Excerpts from a dataset
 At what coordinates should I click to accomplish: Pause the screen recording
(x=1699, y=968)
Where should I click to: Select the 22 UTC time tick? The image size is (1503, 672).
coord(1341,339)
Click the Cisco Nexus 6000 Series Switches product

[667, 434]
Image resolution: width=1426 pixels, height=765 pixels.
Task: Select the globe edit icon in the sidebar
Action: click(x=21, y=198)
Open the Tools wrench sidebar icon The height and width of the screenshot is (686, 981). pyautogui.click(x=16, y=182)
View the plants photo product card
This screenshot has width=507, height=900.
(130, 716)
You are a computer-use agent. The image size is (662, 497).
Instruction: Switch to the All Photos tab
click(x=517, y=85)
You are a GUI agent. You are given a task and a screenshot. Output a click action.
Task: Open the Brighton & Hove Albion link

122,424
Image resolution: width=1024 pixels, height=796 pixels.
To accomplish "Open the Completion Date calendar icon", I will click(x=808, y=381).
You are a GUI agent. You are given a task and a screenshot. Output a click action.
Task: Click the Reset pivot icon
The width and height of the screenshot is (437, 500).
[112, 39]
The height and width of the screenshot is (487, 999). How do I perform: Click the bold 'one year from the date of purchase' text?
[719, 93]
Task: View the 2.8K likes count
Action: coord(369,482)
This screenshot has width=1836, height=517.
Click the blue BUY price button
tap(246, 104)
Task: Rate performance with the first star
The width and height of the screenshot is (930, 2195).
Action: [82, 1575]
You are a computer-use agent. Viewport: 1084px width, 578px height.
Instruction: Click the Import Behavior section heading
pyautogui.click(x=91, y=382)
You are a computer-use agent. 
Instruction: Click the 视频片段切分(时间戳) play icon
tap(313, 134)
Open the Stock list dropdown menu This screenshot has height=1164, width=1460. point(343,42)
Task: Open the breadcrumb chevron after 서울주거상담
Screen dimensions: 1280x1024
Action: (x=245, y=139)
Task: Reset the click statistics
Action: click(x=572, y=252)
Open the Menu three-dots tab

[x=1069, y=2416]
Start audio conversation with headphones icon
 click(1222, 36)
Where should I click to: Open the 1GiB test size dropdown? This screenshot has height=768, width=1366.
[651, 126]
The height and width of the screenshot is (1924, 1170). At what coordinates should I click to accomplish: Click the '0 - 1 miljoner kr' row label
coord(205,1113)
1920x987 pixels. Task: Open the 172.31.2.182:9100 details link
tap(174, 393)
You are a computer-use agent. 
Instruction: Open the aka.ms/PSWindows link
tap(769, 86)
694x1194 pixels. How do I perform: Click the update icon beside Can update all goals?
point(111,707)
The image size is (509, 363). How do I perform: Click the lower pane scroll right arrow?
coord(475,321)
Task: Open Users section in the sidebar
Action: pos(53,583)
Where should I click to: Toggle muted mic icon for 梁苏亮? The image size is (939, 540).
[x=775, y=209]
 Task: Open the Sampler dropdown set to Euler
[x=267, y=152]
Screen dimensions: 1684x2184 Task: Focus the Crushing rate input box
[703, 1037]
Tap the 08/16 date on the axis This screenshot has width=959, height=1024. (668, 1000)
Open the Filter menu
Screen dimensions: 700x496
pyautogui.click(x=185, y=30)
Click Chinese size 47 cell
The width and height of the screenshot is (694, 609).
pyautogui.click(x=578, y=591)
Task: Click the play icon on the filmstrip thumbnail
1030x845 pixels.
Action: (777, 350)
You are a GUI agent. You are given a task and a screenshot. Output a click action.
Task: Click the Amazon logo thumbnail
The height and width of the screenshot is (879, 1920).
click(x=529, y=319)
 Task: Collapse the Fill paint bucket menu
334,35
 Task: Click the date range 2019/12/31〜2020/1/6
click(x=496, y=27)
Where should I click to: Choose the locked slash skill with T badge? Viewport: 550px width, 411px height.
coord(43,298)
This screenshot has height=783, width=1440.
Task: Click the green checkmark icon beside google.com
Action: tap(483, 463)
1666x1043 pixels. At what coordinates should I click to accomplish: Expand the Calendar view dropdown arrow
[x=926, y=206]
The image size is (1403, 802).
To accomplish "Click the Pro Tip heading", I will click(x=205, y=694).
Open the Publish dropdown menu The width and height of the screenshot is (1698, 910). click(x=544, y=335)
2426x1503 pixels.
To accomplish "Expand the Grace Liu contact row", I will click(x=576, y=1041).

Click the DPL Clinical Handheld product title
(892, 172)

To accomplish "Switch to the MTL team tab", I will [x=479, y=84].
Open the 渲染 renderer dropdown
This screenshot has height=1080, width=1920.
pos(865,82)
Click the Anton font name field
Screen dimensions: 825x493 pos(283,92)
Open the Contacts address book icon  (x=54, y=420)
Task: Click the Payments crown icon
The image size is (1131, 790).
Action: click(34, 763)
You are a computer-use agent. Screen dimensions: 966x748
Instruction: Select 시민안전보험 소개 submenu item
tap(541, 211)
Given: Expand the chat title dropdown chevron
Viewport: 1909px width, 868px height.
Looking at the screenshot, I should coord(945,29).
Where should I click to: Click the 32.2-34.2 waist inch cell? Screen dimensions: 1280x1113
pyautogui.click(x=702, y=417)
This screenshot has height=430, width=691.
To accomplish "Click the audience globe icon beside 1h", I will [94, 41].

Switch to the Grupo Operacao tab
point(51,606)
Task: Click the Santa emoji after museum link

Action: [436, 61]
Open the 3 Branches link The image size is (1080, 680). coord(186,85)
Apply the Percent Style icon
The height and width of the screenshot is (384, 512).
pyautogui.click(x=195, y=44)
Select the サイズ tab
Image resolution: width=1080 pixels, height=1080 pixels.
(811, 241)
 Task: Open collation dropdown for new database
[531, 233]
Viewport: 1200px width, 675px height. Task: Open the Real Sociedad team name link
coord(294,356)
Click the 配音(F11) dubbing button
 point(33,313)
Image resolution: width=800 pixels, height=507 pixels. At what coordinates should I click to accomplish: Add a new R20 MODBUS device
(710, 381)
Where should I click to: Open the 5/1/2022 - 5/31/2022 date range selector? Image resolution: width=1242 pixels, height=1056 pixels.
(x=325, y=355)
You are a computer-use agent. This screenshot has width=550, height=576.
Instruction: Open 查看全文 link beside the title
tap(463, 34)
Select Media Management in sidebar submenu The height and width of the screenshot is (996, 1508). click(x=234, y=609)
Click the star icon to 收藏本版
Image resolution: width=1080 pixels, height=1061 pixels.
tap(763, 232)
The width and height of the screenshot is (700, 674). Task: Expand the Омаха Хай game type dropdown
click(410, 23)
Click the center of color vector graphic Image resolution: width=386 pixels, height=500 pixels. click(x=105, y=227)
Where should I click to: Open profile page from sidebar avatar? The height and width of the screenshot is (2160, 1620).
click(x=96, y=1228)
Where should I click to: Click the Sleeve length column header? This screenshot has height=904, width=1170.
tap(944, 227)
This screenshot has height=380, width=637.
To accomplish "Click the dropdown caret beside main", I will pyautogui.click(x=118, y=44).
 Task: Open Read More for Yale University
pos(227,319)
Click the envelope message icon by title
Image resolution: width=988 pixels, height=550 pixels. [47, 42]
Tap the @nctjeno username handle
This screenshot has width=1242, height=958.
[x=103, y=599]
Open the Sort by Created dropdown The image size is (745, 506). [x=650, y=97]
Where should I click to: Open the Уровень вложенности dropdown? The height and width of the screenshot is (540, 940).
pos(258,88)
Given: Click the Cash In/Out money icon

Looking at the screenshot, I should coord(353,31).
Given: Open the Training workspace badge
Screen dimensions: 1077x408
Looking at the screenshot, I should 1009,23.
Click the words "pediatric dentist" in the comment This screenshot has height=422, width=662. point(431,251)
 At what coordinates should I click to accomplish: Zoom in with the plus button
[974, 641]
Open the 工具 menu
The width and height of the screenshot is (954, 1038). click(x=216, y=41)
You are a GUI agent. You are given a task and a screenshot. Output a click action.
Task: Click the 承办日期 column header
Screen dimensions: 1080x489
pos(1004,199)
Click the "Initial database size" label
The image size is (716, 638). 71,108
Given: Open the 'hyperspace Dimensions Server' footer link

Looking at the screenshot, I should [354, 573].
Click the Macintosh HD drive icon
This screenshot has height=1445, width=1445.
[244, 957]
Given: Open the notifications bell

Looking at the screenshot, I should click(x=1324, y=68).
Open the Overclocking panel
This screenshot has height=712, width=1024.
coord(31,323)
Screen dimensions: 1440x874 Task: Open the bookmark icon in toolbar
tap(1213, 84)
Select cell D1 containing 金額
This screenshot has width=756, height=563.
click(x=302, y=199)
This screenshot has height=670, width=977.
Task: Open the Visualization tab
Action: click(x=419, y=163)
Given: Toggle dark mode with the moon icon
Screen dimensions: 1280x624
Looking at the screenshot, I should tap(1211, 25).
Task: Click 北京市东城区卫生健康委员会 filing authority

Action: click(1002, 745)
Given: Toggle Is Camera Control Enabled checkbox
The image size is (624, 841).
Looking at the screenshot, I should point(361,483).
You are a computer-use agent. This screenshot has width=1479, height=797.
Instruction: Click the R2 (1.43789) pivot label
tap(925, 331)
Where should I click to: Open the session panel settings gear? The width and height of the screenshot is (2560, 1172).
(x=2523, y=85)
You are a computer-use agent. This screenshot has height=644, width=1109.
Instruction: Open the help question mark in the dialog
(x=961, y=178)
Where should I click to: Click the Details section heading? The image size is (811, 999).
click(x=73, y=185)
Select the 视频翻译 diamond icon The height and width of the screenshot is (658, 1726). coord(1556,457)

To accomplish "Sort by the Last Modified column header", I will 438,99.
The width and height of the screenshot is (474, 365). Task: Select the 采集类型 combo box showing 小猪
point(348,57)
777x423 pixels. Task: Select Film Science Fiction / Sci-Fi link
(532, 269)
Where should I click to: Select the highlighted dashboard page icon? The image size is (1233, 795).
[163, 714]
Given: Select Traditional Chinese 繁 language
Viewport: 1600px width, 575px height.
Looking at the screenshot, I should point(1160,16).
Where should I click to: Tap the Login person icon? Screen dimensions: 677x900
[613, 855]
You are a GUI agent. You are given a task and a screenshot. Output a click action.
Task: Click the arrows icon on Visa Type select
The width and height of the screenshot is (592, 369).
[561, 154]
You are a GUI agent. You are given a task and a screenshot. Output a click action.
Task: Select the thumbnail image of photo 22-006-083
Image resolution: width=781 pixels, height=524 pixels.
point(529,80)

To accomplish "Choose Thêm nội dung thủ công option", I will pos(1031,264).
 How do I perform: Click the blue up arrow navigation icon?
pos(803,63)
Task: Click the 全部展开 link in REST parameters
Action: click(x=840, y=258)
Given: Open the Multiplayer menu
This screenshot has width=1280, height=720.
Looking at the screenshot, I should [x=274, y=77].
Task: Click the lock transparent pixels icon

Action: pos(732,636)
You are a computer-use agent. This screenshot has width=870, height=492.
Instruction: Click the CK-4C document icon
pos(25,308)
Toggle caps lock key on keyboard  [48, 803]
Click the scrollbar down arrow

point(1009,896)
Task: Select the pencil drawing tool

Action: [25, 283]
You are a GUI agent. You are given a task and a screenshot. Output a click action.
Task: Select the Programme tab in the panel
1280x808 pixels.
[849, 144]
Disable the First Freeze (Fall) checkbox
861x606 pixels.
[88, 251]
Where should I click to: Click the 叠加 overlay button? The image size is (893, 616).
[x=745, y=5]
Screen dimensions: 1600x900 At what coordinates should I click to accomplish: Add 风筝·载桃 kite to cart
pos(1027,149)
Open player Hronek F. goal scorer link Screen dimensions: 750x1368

> _WHAT TO DO_
The expected answer is each line of the records above that includes the string "Chinese".

> _TASK RESPONSE_
Click Chinese size 47 cell
Given: Select Traditional Chinese 繁 language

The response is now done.